The Association of Recovery in Higher Education (ARHE) convened as an organization for the first time in 2009 and offered its first conference dedicated to collegiate recovery communities (CRCs) and programs (CRPs) in 2010. Since then, the number of collegiate recovery programs has exploded — more than 6,000 percent — from

three in 1997 to at least 170 in 2018. Although this number feels amazing, the reality is that only 4 percent of schools have CRPs or CRCs. To me, the goal is clear: Every college and university across the country shall provide recovery support to students through a collegiate recovery program.

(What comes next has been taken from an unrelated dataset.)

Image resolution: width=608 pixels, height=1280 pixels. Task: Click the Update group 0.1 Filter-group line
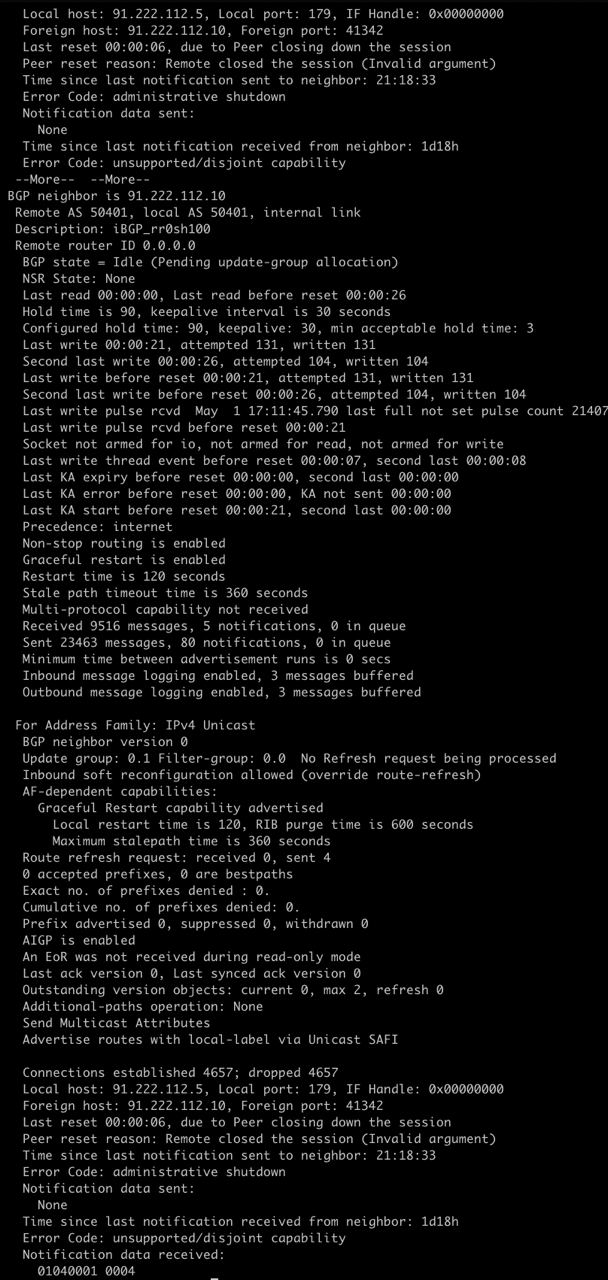[289, 758]
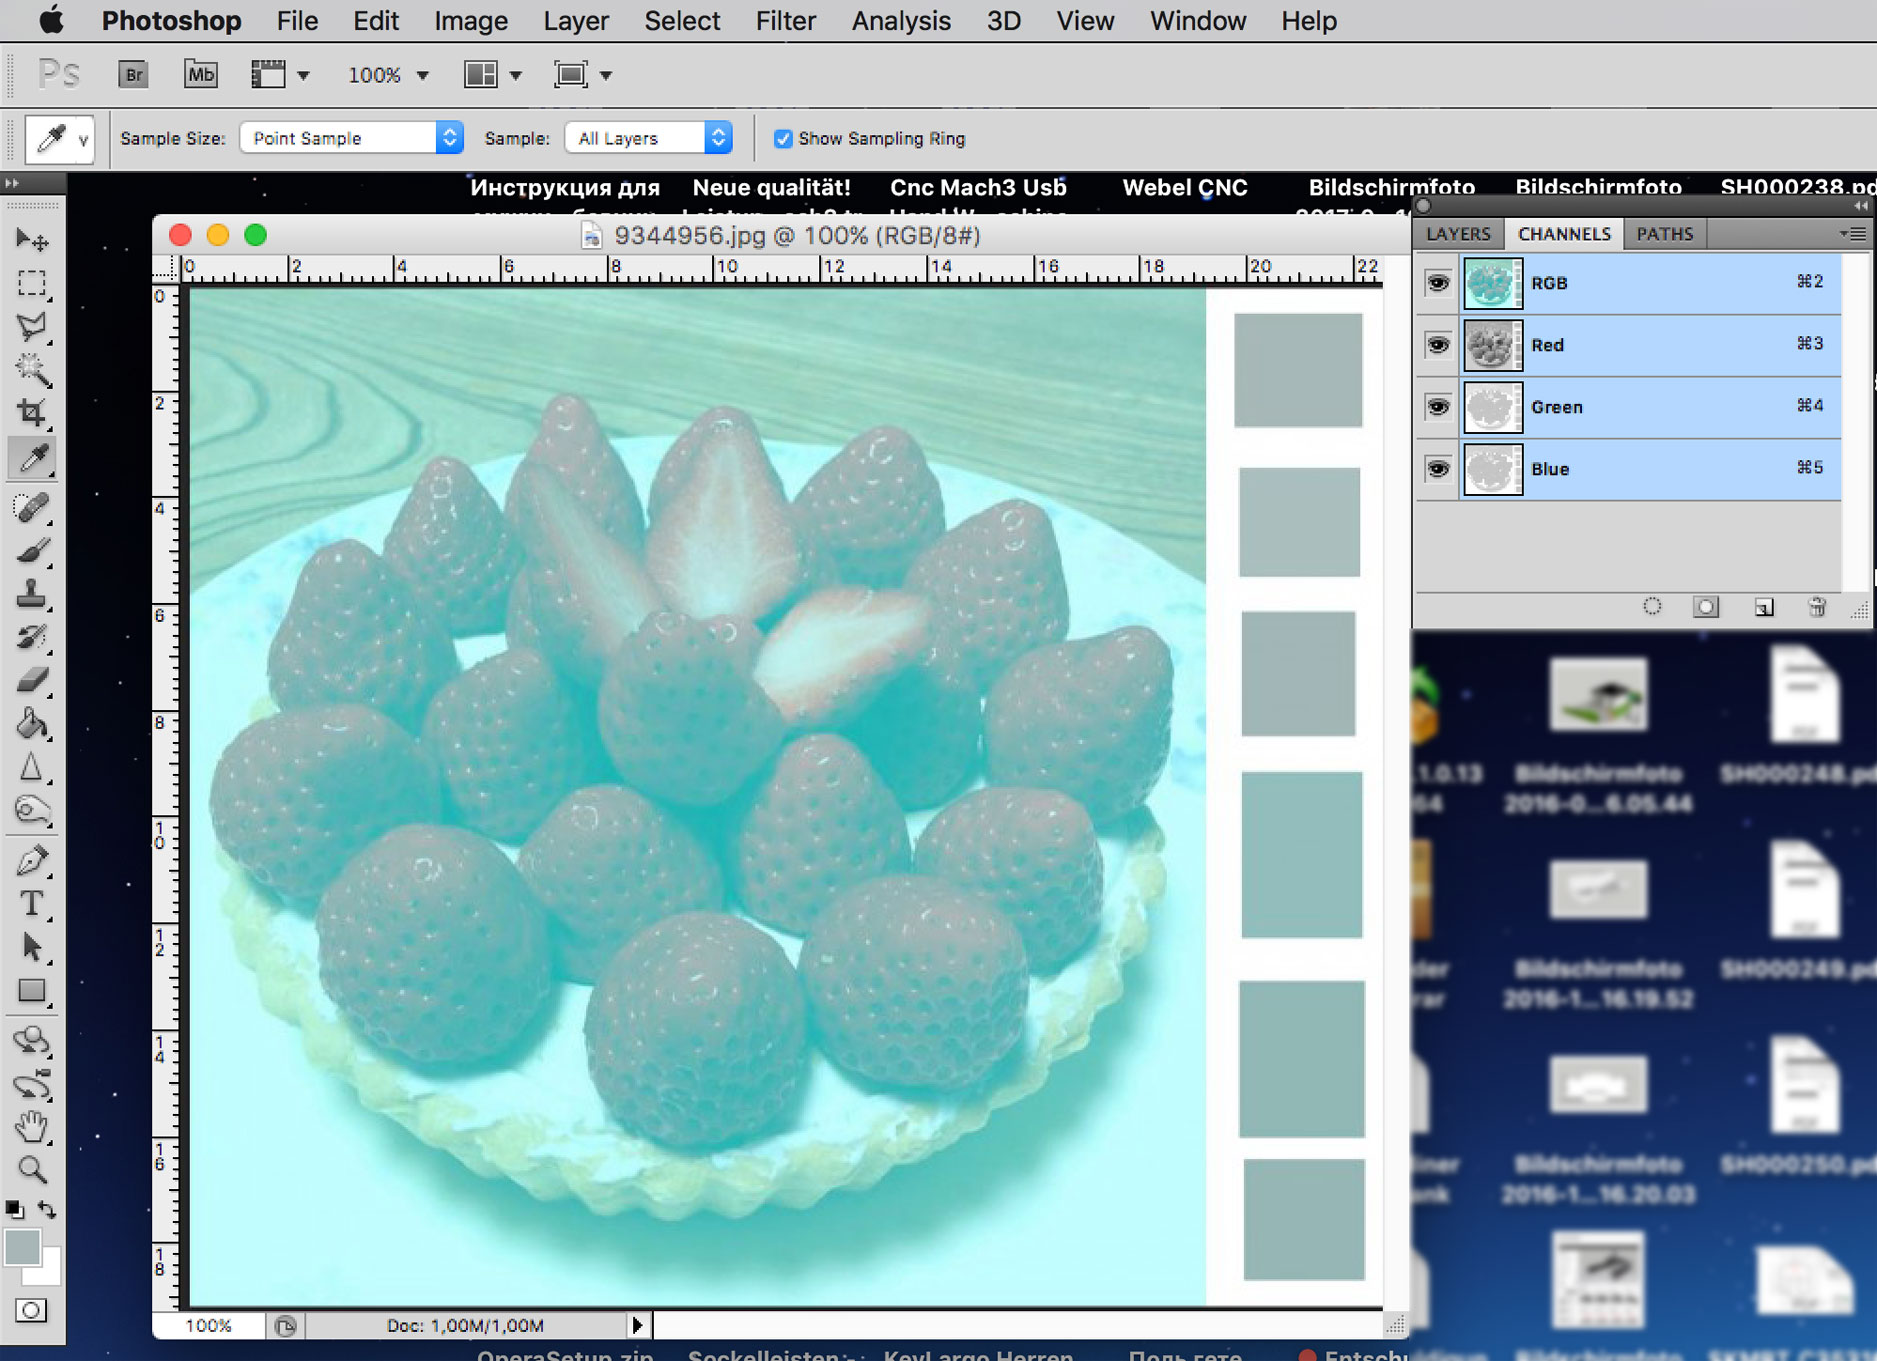This screenshot has width=1877, height=1361.
Task: Hide the Red channel visibility eye
Action: [x=1438, y=345]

Every day, ARHE regional representatives, as well as other board members, field calls and emails from schools trying to start a collegiate recovery program on their campus. Additionally, they’re being asked by reporters, treatment and recovery centers, advocacy groups, and more to teach them about collegiate recovery programs — what they are, what they do. There are conferences as well as many careers (high school guidance counselors, college admissions counselors, educational consultants) throughout the country that would benefit by learning about collegiate recovery as a resource. Collegiate recovery is a hot topic, and we have much work to do!

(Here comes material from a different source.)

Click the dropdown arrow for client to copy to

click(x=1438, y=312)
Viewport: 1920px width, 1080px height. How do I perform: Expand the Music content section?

I wanted to take this opportunity to write about some major selling points of collegiate recovery programs. Through working with EverFi, an educational technology company, I identified research-based means for encouraging CRP development. So, whether this is how you convince your president, provost or dean to invest in one at your school; how you share with your stakeholders the benefits of a CRP on campus; or even how you fundraise for programs to enrich your students’ CRP experience, I think this is a helpful list to jump-start (or reinvigorate) your CRP.

A major selling point for having a CRP is that it impacts the school’s reputation, brand and recruitment. If your school currently has a reputation as a party school, that impacts recruitment (and retention). The development of a CRP denotes proactive leadership, which attracts students intrigued by the shift in culture. As collegiate recovery programs grow in strength and reputation on a campus, they attract students looking for a recovery program, increasing enrollment of potentially healthier students and alumni. Additionally, academic achievement (GPA and graduation rates) surpass the host institution’s overall outcomes.

From a safety, liability and risk management lens, 40 percent of students feel school administrators could do more to protect them from harm. Collegiate recovery programs serve to provide students with recovery resources, community and support.

The financial lens is one of the more powerful ways to provide administration with the motivation to invest in a collegiate recovery program on your campus. The amount of lost revenue due to substance-use-based attrition over four years is astounding. Every student who leaves school due to their substance use disorder(s) or fear that they can’t survive college in sobriety translates to lost potential of the student and financial loss to the institution in the form of tuition, room, board, books, activities and future donations to the alma mater that could’ve supported the biggest shift in their college careers.